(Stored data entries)
((
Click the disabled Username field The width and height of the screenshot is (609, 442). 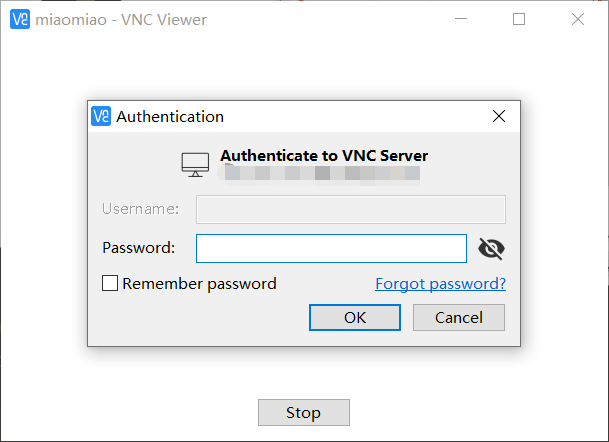351,209
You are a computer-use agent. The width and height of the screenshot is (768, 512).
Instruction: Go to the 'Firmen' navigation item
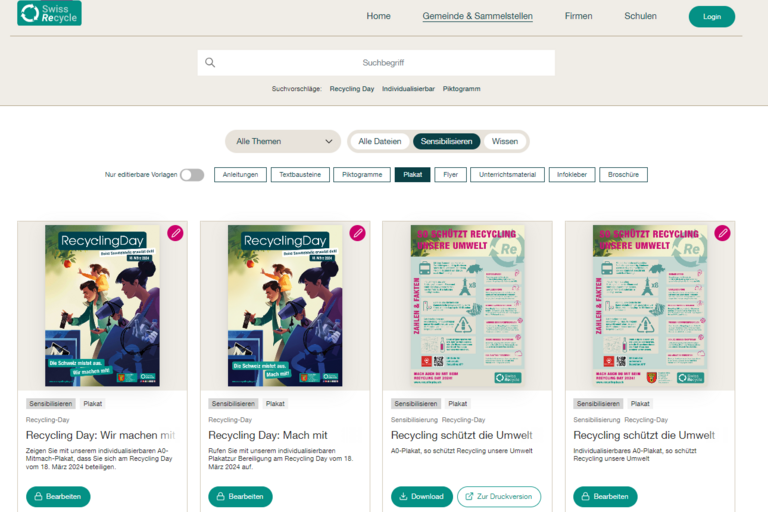[x=578, y=16]
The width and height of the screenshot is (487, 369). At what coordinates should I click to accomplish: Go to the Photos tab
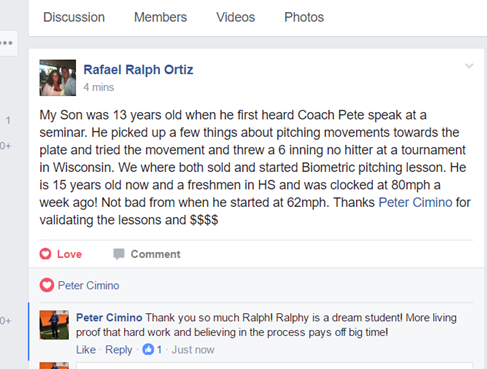coord(304,17)
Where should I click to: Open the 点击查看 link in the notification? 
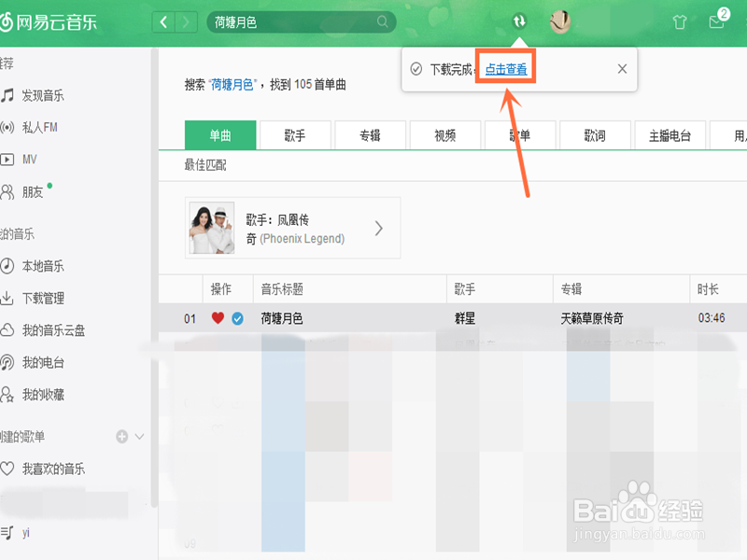click(506, 68)
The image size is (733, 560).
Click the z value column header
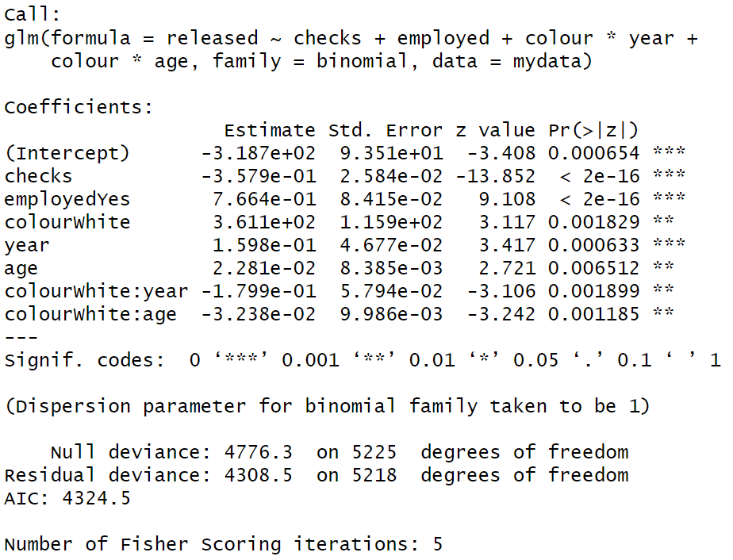(x=496, y=130)
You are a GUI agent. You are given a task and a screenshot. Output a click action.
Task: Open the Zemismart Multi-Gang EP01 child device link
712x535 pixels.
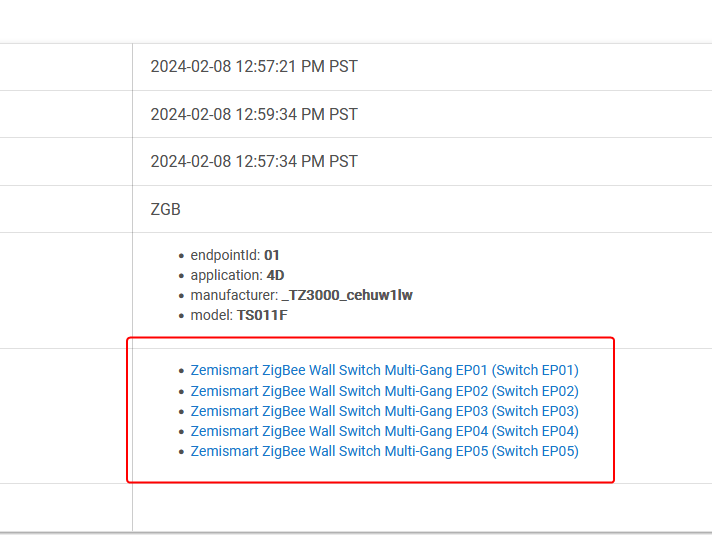(384, 370)
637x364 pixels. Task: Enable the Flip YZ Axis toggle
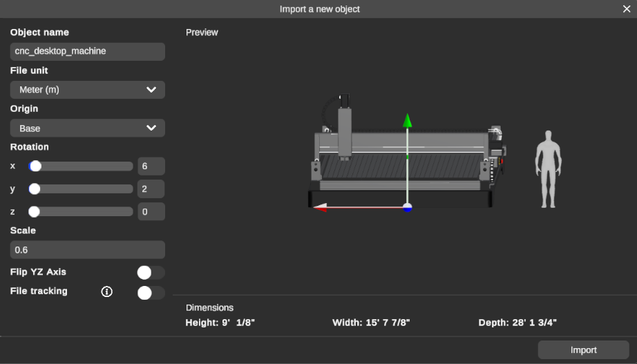(151, 273)
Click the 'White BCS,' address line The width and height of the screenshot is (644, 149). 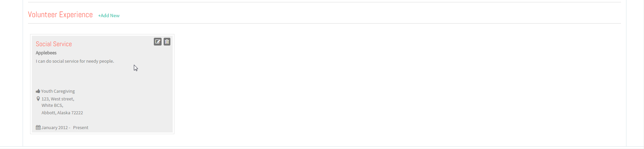point(52,106)
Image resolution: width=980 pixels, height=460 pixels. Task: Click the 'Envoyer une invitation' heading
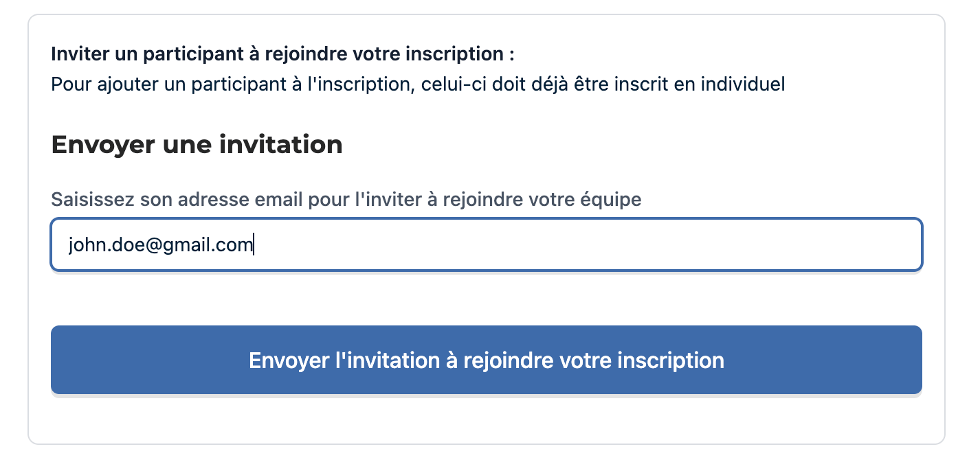click(197, 145)
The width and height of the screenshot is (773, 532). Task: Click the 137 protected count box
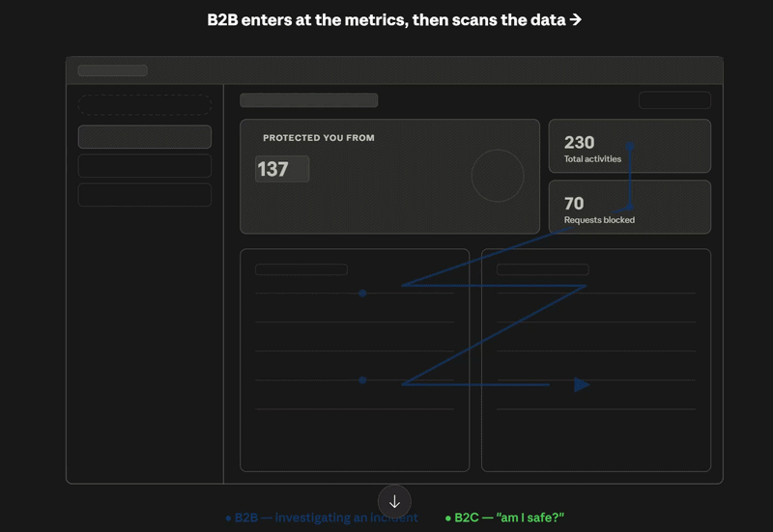click(x=282, y=169)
))
*The problem*. Search the entries for the word "agent". Copy every line where it occurs.

*Answer space*.
You are a computer-use agent. The width and height of the screenshot is (768, 512).
You are a GUI agent. You are given a task and a screenshot. Output a click action.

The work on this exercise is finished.